* [What the exercise asks]: Leave out the pictures and print precisely the lines from the line with "This screenshot has width=916, height=720." to the final line of the entries, both ends included.

* [Dataset entries]:
------------------------------
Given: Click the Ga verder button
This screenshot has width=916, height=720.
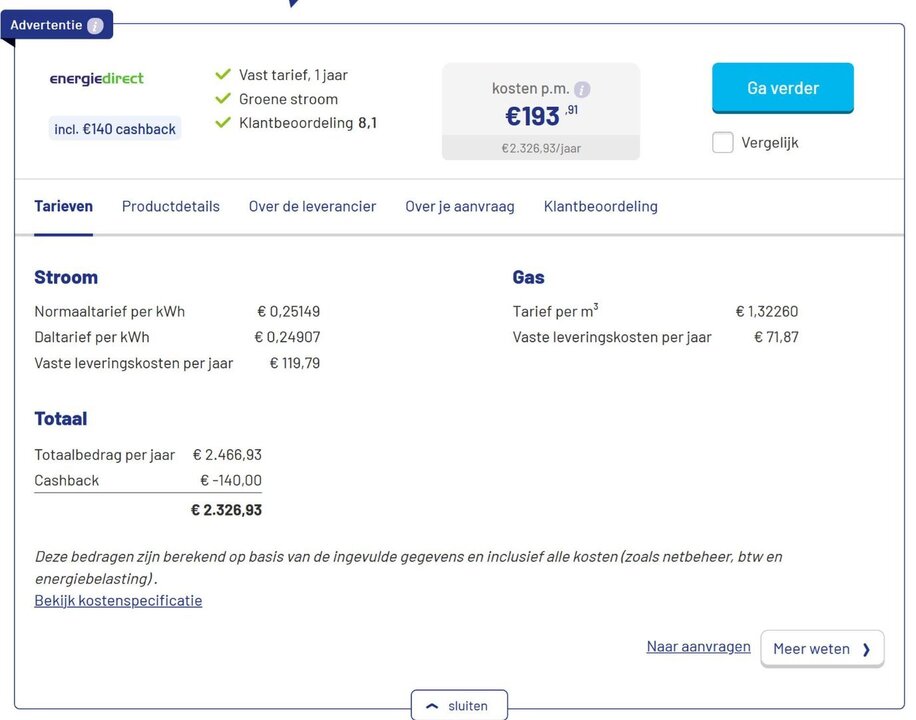Looking at the screenshot, I should pos(782,88).
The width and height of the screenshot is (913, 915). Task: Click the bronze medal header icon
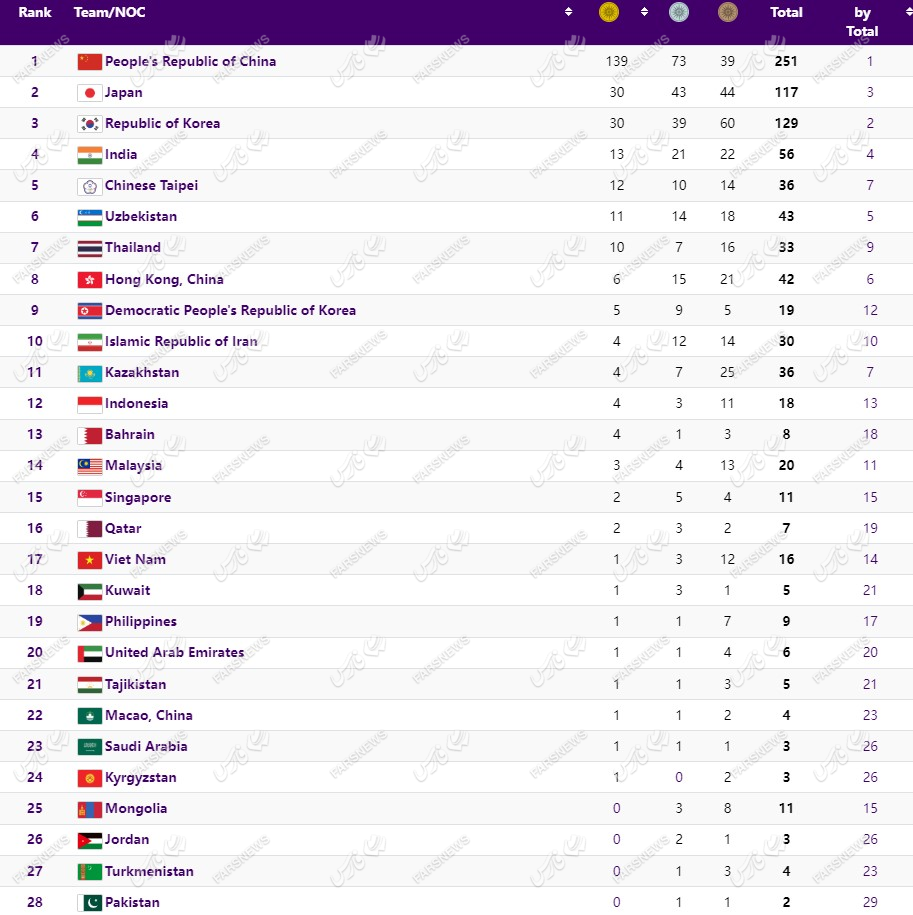(727, 12)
------------------------------
* [Exercise answer]:
This screenshot has width=916, height=720.
Looking at the screenshot, I should pos(782,88).
The width and height of the screenshot is (913, 915). Task: Click the bronze medal header icon
(727, 12)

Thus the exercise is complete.